There are some cases where this pattern of a CREATE followed by an ASSIGN using only that temp-table's fields is used 1000s of times.

def temp-table tt1 field f-1 as int field f-2 as int field f-3 as int.

create tt1.
assign tt1.f-1 = 1
       tt1.f-2 = 2
       tt1.f-3 = 3.

Currently, this gets converted to:

         tt1.create();
         batch(() -> 
         {
            tt1.setF1(new integer(11));
            tt1.setF2(new integer(22));
            tt1.setF3(new integer(33));
         });

We can bundle these two statements together, to emit something like:

tt1.createAndAssign("f1", "f2", "f3", 1, 2, 3);

This attached patch is the first attempt at doing this, if we decide to follow this or a similar approach sometime in the future.

#2 Updated by Constantin Asofiei about 4 years ago

In terms of generated bytecode, the tt1.createAndAssign("f1", "f2", "f3", 1, 2, 3); call actually takes ~2.5 more bytes (47 bytes) in the method's bytecode, then the original one (18bytes). This is explained by the fact that the batch assign is using a lambda expression, and in the bytecode this is actually a method.

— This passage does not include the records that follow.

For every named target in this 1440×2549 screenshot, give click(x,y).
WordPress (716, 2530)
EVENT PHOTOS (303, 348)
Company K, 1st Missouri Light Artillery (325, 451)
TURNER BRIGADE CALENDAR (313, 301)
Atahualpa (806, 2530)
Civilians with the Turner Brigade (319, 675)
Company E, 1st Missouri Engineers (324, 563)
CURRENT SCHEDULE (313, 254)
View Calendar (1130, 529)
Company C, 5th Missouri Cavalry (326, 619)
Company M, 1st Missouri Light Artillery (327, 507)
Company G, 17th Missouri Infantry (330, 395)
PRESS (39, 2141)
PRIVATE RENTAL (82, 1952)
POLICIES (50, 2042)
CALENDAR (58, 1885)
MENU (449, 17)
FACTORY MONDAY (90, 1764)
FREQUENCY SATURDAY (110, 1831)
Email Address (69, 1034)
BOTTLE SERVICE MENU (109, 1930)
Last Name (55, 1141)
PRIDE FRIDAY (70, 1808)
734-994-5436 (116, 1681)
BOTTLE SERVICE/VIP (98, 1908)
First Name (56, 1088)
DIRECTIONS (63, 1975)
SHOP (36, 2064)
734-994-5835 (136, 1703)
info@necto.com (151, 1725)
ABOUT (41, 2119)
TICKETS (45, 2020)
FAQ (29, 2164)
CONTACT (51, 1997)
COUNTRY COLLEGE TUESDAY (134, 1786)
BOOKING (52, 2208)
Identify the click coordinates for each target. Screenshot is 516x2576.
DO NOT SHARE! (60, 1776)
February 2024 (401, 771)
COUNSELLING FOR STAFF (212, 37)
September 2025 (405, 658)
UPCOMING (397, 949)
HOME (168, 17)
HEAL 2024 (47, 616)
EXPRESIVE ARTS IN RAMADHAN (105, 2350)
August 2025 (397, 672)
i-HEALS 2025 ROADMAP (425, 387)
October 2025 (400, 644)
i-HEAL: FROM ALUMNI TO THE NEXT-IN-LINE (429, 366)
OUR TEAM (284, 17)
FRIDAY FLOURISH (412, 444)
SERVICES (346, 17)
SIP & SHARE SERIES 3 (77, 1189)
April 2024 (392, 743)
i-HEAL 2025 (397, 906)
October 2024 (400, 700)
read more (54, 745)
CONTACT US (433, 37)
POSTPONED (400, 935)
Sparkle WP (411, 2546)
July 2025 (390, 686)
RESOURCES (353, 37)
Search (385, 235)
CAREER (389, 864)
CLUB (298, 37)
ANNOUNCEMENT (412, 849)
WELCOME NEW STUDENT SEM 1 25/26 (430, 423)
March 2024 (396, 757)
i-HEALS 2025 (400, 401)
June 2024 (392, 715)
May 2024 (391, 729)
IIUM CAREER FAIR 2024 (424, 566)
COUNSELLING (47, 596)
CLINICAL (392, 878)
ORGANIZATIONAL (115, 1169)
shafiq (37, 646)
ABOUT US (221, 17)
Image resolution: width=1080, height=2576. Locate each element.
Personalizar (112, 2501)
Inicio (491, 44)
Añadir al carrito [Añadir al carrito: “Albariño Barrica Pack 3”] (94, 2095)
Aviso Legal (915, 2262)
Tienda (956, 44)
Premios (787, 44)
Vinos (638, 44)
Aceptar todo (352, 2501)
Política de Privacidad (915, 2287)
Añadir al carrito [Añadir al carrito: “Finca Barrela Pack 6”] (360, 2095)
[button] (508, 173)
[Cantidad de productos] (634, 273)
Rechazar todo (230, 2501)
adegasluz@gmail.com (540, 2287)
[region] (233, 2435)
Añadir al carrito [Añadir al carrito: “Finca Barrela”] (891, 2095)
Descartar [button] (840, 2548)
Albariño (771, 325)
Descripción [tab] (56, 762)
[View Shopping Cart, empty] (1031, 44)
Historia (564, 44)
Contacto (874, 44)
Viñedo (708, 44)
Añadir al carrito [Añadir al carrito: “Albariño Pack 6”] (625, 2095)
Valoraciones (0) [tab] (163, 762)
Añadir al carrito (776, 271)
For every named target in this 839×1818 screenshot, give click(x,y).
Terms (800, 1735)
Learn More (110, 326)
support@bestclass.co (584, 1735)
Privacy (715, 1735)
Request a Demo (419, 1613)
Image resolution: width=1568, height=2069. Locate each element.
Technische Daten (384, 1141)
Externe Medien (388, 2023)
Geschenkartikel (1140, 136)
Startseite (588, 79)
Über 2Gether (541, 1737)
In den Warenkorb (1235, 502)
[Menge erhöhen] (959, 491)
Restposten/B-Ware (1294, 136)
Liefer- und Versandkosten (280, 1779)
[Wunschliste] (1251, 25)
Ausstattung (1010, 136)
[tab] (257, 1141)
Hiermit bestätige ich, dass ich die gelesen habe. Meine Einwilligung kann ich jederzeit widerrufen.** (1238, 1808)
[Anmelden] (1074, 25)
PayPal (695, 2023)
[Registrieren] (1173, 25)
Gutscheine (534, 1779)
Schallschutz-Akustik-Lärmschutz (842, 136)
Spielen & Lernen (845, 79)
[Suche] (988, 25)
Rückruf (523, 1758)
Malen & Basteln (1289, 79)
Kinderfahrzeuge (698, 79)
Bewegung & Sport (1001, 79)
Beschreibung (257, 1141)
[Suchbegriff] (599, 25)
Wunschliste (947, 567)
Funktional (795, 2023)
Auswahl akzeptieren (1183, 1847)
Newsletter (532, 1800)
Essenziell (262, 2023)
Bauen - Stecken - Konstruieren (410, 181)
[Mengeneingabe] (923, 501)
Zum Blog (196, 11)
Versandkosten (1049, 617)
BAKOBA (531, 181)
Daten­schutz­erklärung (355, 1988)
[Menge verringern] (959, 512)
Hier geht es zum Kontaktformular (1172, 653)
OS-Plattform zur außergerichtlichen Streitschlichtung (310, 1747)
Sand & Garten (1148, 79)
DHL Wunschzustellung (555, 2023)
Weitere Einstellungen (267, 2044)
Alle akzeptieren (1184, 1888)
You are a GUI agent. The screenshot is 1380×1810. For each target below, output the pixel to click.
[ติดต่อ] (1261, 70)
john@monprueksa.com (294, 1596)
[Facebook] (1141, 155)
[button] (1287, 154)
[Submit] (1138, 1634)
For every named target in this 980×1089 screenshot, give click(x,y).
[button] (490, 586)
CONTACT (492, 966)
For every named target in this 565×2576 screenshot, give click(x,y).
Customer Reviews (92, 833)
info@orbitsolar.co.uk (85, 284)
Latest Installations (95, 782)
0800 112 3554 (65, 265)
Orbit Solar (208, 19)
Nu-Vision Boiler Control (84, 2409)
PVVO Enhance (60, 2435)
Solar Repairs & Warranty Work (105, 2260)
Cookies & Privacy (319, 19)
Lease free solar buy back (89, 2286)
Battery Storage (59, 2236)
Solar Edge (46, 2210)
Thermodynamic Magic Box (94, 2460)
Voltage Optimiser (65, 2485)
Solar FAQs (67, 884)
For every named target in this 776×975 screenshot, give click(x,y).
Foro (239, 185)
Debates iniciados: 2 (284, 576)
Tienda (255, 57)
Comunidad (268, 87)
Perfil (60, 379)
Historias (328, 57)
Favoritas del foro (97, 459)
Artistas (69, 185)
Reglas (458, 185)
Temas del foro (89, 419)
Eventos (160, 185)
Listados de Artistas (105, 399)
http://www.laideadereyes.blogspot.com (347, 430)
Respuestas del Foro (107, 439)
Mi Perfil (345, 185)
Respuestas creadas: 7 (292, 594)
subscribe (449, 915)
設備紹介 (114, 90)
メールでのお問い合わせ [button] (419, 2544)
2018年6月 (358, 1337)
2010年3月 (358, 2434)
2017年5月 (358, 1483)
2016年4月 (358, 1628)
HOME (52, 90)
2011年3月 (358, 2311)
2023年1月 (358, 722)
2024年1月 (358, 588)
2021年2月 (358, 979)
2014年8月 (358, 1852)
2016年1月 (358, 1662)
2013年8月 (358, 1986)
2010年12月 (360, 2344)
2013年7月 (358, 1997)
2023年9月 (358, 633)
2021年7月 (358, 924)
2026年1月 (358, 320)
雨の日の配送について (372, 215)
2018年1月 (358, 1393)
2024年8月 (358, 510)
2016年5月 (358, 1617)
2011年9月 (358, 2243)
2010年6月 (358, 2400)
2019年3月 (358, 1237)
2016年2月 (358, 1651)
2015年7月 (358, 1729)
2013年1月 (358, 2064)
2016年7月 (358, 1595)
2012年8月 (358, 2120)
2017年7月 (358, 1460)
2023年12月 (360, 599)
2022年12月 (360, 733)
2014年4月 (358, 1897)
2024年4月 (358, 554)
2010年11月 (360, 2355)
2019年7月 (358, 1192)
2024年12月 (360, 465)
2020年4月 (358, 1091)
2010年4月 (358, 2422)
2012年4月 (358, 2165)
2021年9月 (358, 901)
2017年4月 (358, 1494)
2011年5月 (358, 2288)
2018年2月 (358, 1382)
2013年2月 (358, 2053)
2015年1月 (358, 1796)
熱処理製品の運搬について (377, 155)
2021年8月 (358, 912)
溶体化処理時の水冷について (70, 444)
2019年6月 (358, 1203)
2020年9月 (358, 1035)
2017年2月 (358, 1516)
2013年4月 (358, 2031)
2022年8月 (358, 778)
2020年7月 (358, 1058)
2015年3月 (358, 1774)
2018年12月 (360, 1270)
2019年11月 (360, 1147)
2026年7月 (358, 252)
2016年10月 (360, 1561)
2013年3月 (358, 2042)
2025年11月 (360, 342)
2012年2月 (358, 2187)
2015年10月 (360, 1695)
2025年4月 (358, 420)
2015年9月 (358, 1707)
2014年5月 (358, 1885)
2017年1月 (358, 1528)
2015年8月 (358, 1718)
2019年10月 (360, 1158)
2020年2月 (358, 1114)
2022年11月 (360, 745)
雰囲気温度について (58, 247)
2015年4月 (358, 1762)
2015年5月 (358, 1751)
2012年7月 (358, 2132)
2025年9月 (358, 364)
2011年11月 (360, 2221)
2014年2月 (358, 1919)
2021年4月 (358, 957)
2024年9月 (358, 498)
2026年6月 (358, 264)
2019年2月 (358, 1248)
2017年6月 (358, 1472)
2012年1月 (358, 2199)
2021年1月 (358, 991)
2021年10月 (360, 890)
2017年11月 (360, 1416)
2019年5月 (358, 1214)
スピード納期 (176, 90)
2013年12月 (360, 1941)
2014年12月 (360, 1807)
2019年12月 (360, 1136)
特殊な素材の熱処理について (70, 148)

So in terms of reducing the footprint of these calls, this doesn't work.

Something else to note here in terms of the JVM limitations of compiling FWD generated code: we can have a maximum of 65535 lambda expressions and methods in a class. But this is in conjunction with the constant pool, as each method has an entry there. So, when you add all these (defined methods, lambdas, fields, local var names, literals, referenced methods/classes/interfaces, etc), you actually end up with a lot less available methods in the bytecode.